BEGIN Dataset extract

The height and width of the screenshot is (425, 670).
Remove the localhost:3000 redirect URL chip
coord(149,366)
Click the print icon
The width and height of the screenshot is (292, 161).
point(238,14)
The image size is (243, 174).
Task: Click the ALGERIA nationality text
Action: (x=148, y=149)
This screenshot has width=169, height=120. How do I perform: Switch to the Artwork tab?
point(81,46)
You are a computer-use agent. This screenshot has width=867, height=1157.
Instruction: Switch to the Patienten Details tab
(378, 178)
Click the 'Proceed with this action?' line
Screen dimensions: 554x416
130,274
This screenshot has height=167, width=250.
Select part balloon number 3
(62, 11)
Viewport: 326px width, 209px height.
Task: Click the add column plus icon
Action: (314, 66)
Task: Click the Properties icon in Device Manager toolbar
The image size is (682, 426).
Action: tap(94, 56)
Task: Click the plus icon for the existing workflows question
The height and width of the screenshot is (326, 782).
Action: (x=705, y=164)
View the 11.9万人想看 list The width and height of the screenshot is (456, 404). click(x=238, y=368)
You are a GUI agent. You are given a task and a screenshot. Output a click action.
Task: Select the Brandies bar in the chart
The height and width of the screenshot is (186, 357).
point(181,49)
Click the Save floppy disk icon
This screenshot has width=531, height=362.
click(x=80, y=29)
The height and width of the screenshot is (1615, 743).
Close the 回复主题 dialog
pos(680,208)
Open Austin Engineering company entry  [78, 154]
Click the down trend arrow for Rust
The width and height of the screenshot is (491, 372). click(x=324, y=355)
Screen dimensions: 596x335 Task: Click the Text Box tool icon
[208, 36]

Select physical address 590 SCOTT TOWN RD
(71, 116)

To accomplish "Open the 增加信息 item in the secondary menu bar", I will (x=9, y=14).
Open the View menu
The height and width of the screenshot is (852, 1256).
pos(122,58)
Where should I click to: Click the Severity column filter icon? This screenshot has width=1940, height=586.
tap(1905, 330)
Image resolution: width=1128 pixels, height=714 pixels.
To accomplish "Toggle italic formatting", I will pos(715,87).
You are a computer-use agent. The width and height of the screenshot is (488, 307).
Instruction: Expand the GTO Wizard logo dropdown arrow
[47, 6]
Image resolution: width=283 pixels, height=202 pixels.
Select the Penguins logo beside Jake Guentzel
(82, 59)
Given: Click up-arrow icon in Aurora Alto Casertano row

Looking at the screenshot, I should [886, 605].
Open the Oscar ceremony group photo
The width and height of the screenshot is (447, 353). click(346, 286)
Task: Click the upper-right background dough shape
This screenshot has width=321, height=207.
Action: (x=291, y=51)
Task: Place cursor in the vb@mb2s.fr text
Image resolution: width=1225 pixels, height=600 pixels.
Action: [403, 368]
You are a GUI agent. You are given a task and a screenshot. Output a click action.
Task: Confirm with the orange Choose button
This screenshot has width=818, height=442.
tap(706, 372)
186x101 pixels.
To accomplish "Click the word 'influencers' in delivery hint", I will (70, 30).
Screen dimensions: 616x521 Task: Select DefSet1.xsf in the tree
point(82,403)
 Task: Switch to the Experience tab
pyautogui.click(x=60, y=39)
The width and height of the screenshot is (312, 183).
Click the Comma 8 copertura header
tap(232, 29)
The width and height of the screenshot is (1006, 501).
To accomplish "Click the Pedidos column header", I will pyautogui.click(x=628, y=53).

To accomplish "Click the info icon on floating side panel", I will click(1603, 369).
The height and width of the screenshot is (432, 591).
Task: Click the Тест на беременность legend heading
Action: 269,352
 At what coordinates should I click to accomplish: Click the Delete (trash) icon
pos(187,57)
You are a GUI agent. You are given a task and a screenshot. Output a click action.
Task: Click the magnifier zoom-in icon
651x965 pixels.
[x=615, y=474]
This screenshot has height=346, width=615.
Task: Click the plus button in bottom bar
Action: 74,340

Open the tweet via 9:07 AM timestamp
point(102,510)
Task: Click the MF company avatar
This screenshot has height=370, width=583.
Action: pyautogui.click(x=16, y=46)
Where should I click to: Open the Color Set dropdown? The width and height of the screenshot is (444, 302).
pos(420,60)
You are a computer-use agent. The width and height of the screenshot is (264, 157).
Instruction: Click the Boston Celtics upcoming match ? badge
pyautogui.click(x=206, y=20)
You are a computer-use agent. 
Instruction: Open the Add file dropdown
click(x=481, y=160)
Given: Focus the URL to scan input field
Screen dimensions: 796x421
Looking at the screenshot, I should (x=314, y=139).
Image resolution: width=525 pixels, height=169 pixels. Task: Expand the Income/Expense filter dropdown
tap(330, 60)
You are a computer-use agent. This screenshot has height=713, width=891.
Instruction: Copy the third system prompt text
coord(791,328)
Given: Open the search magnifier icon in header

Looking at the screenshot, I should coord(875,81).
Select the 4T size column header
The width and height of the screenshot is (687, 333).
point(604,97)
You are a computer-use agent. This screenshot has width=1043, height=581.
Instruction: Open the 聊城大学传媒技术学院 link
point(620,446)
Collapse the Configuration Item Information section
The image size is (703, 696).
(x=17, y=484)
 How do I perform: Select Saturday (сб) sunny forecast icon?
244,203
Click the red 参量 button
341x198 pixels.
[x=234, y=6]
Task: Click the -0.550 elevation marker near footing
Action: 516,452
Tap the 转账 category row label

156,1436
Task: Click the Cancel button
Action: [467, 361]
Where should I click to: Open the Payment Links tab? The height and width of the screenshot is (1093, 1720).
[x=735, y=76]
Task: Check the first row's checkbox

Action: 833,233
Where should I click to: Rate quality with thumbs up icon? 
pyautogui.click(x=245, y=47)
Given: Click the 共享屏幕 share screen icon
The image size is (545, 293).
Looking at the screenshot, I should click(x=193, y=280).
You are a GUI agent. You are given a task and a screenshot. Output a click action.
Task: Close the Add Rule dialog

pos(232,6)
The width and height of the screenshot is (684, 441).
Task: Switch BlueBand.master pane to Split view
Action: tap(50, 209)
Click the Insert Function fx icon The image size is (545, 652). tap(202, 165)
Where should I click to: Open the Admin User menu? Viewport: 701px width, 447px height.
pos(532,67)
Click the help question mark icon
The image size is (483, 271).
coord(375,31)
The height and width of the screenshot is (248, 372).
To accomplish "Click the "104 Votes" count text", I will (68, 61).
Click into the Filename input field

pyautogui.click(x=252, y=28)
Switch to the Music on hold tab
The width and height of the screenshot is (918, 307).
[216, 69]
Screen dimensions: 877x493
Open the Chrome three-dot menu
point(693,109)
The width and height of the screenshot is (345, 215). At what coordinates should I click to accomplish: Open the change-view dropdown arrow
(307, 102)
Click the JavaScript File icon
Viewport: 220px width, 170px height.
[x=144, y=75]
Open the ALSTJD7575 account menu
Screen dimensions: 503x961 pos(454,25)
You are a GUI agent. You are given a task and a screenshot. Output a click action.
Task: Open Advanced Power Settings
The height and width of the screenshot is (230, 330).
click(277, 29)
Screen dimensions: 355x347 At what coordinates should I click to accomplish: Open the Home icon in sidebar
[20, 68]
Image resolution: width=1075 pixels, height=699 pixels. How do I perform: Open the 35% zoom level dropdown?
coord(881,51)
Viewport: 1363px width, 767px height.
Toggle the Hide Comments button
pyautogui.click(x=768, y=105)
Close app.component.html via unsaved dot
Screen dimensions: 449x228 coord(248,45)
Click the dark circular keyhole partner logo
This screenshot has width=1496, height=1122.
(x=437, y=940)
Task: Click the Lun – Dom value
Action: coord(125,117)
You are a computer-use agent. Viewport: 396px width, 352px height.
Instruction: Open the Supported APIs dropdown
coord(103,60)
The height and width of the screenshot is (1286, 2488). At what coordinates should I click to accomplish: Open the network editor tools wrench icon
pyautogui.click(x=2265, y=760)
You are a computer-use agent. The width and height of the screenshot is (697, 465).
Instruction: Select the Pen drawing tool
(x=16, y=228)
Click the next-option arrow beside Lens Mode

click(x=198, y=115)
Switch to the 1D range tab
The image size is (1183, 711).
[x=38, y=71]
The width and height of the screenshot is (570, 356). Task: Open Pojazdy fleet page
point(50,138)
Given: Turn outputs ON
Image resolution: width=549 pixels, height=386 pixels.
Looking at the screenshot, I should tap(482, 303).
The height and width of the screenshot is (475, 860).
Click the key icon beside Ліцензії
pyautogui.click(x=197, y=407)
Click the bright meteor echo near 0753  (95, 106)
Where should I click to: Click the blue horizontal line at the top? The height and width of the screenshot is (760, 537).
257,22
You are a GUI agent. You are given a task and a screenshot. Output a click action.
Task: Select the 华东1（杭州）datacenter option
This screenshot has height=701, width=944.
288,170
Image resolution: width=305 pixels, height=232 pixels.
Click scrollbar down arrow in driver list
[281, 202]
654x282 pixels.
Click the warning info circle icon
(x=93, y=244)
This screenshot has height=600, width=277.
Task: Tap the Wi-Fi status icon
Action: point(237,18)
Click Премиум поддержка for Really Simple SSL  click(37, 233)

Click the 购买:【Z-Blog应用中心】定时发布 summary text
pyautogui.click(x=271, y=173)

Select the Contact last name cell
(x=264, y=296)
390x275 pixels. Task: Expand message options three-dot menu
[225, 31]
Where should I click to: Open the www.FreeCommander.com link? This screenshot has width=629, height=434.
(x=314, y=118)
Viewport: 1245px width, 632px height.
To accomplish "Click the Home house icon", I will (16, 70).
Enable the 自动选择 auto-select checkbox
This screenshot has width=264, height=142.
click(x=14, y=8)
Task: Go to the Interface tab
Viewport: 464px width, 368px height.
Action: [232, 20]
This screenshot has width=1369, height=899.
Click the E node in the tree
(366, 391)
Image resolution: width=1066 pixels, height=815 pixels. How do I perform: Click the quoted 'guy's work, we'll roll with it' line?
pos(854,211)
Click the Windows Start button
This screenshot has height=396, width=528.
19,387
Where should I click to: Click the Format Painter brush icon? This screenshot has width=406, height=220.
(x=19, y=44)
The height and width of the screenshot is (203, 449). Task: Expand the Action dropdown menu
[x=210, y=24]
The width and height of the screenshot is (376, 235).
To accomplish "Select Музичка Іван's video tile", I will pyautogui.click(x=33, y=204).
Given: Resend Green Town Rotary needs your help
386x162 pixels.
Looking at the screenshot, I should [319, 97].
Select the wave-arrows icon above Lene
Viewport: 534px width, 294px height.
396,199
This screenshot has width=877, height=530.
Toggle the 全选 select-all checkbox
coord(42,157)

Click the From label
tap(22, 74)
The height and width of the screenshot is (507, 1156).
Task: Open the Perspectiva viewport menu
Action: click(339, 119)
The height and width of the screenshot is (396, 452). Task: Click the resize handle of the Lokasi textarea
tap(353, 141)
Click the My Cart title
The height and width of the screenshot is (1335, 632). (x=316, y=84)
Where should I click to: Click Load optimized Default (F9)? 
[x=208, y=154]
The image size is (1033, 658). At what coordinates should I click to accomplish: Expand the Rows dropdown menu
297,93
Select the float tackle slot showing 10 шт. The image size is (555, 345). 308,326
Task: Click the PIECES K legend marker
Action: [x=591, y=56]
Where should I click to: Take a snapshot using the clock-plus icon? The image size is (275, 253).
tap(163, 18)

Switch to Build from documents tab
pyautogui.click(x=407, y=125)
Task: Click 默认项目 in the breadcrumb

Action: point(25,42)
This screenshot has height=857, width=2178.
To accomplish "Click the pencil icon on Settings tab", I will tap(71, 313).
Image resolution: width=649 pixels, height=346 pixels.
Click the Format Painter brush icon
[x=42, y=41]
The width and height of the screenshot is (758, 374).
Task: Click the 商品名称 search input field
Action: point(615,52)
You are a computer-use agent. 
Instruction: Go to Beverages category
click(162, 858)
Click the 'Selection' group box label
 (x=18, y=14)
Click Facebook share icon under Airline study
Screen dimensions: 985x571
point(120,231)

END Dataset extract

What is required: Take every line above where "Settings" appears and copy it.

Written response:
Task: Open Advanced Power Settings
To accomplish "Click the pencil icon on Settings tab", I will tap(71, 313).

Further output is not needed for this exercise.